Data extracted from a collection:
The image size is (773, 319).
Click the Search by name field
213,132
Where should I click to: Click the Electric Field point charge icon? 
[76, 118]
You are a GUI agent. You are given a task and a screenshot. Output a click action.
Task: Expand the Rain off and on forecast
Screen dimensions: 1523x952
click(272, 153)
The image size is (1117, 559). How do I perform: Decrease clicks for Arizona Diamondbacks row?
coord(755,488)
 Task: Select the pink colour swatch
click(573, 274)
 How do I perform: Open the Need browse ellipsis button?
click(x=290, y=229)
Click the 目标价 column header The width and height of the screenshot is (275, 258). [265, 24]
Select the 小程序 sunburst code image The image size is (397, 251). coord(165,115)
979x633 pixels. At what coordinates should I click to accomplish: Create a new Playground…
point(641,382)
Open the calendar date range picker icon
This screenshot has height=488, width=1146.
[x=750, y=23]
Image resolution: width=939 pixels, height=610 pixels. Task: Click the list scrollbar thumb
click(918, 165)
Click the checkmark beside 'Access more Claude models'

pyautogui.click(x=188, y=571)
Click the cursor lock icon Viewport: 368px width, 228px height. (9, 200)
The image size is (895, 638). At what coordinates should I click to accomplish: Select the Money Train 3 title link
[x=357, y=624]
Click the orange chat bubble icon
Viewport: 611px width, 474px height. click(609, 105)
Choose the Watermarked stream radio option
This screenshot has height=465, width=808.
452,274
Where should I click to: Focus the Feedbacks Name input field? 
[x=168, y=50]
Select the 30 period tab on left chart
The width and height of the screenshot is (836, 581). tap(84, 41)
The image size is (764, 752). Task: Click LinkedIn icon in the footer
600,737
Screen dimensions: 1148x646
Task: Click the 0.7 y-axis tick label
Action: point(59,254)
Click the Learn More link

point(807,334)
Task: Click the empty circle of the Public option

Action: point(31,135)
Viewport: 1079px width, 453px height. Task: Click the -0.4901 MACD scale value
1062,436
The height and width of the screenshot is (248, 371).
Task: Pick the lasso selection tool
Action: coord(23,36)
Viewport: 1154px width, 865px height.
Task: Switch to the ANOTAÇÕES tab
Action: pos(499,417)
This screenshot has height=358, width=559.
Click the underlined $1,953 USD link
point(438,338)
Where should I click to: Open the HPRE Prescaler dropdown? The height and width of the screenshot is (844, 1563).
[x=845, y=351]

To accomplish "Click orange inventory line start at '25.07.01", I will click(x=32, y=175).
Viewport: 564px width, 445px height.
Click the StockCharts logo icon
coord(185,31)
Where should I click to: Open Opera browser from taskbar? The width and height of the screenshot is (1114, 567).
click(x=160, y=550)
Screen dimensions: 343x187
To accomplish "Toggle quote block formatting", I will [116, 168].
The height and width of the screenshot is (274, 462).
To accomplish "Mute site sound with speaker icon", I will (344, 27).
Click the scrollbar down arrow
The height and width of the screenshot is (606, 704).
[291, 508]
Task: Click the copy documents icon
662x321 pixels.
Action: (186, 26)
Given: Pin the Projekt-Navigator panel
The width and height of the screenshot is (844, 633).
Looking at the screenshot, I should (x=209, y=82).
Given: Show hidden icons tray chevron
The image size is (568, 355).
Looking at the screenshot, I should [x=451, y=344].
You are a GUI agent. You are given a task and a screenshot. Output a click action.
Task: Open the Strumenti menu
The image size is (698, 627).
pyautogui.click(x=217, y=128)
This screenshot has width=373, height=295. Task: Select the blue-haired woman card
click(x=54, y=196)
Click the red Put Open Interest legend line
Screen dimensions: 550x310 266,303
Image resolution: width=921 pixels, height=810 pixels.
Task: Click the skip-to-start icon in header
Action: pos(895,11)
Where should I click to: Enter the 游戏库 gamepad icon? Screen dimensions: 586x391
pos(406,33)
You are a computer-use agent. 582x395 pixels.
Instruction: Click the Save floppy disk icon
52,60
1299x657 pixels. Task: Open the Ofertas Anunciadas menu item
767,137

→ **Problem details**
Please copy all of the lines above exactly as they appear.

→ **Response**
The image size is (773, 319).
Click the Search by name field
213,132
Where should I click to: Click the Electric Field point charge icon? 
[76, 118]
You are a GUI agent. You are given a task and a screenshot. Output a click action.
Task: Expand the Rain off and on forecast
Screen dimensions: 1523x952
click(272, 153)
The image size is (1117, 559). How do I perform: Decrease clicks for Arizona Diamondbacks row?
coord(755,488)
 Task: Select the pink colour swatch
click(573, 274)
 How do I perform: Open the Need browse ellipsis button?
click(x=290, y=229)
Click the 目标价 column header The width and height of the screenshot is (275, 258). [265, 24]
Select the 小程序 sunburst code image The image size is (397, 251). coord(165,115)
979x633 pixels. At what coordinates should I click to accomplish: Create a new Playground…
point(641,382)
Open the calendar date range picker icon
This screenshot has height=488, width=1146.
[x=750, y=23]
Image resolution: width=939 pixels, height=610 pixels. Task: Click the list scrollbar thumb
click(918, 165)
Click the checkmark beside 'Access more Claude models'

pyautogui.click(x=188, y=571)
Click the cursor lock icon Viewport: 368px width, 228px height. (9, 200)
The image size is (895, 638). At what coordinates should I click to accomplish: Select the Money Train 3 title link
[x=357, y=624]
Click the orange chat bubble icon
Viewport: 611px width, 474px height. click(609, 105)
Choose the Watermarked stream radio option
This screenshot has height=465, width=808.
452,274
Where should I click to: Focus the Feedbacks Name input field? 
[x=168, y=50]
Select the 30 period tab on left chart
The width and height of the screenshot is (836, 581). tap(84, 41)
The image size is (764, 752). Task: Click LinkedIn icon in the footer
600,737
Screen dimensions: 1148x646
Task: Click the 0.7 y-axis tick label
Action: point(59,254)
Click the Learn More link

point(807,334)
Task: Click the empty circle of the Public option

Action: point(31,135)
Viewport: 1079px width, 453px height. Task: Click the -0.4901 MACD scale value
1062,436
The height and width of the screenshot is (248, 371).
Task: Pick the lasso selection tool
Action: coord(23,36)
Viewport: 1154px width, 865px height.
Task: Switch to the ANOTAÇÕES tab
Action: pos(499,417)
This screenshot has height=358, width=559.
Click the underlined $1,953 USD link
point(438,338)
Where should I click to: Open the HPRE Prescaler dropdown? The height and width of the screenshot is (844, 1563).
[x=845, y=351]

To accomplish "Click orange inventory line start at '25.07.01", I will click(x=32, y=175).
Viewport: 564px width, 445px height.
Click the StockCharts logo icon
coord(185,31)
Where should I click to: Open Opera browser from taskbar? The width and height of the screenshot is (1114, 567).
click(x=160, y=550)
Screen dimensions: 343x187
To accomplish "Toggle quote block formatting", I will [116, 168].
The height and width of the screenshot is (274, 462).
To accomplish "Mute site sound with speaker icon", I will (344, 27).
Click the scrollbar down arrow
The height and width of the screenshot is (606, 704).
[291, 508]
Task: Click the copy documents icon
662x321 pixels.
Action: (186, 26)
Given: Pin the Projekt-Navigator panel
The width and height of the screenshot is (844, 633).
Looking at the screenshot, I should (x=209, y=82).
Given: Show hidden icons tray chevron
The image size is (568, 355).
Looking at the screenshot, I should [x=451, y=344].
You are a GUI agent. You are given a task and a screenshot. Output a click action.
Task: Open the Strumenti menu
The image size is (698, 627).
pyautogui.click(x=217, y=128)
This screenshot has width=373, height=295. Task: Select the blue-haired woman card
click(x=54, y=196)
Click the red Put Open Interest legend line
Screen dimensions: 550x310 266,303
Image resolution: width=921 pixels, height=810 pixels.
Task: Click the skip-to-start icon in header
Action: pos(895,11)
Where should I click to: Enter the 游戏库 gamepad icon? Screen dimensions: 586x391
pos(406,33)
You are a computer-use agent. 582x395 pixels.
Instruction: Click the Save floppy disk icon
52,60
1299x657 pixels. Task: Open the Ofertas Anunciadas menu item
767,137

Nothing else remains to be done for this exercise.